There’s also the new manual override — F1’s 2026-era “push-to-pass.” Under normal running, ERS-K power will taper off as cars approach top speed. Hit the override and you unlock the full 350kW of electric punch for longer, giving a weapon for attack and defense on the straights. It won’t be a free-for-all. Like DRS, the override will be zone-based and tied to following another car within a set distance, and those parameters won’t be shuffled mid-weekend unless there’s a safety reason. The FIA’s simulations give them confidence they can land in the right place from the outset without the early-year tinkering we saw with DRS back in 2011.

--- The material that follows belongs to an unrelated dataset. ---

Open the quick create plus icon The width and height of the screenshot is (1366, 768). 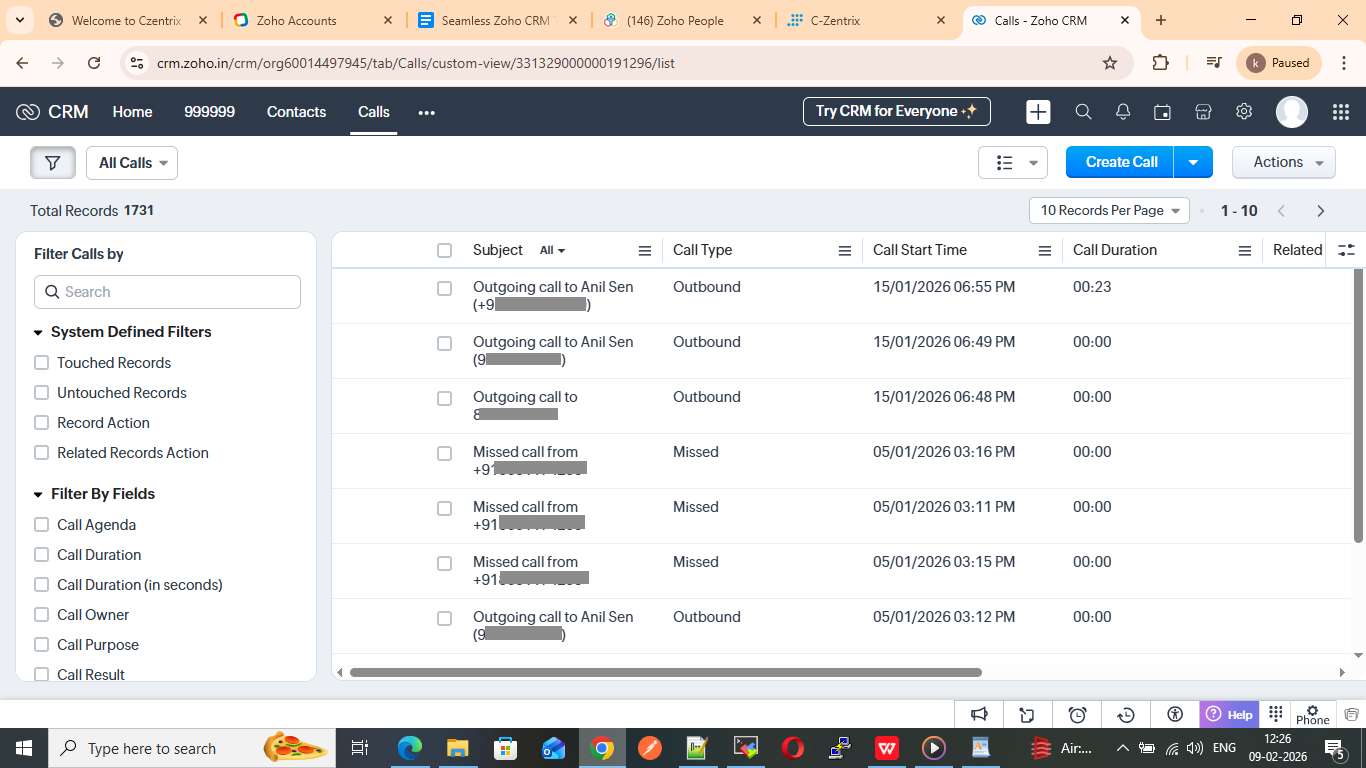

Philosophically, the target is clear: create opportunities without turning passes into drive-bys. Tombazis wants overtakes to be earned — battles into braking zones, not motorway moments.

If you’re looking for where the early lap time is in 2026, don’t just stare at wind tunnels and dynos. Watch the control rooms. With power unit maximums largely equalised — same peak electrical power, similar battery capacities — the differentiator will be the brain, not the brawn: how cleverly teams harvest at an 8.5, 8.0 or 5.0MJ weekend; how they blend deployment from exit to apex to straight; how aggressively they burn through push-to-pass without leaving themselves exposed a lap later.

And don’t be surprised if the pecking order shuffles twice in the first month. Someone will nail the model, someone will miss, and by round three the laggards will have copied the best practice. That’s modern F1: gains come from lines of code as much as lines on a drawing board.

For 2025, the world championship rolls on as usual, but the sport’s smartest thinkers are already living one season ahead. The next era won’t just reward power. It’ll reward restraint — and the teams that know exactly when to break it.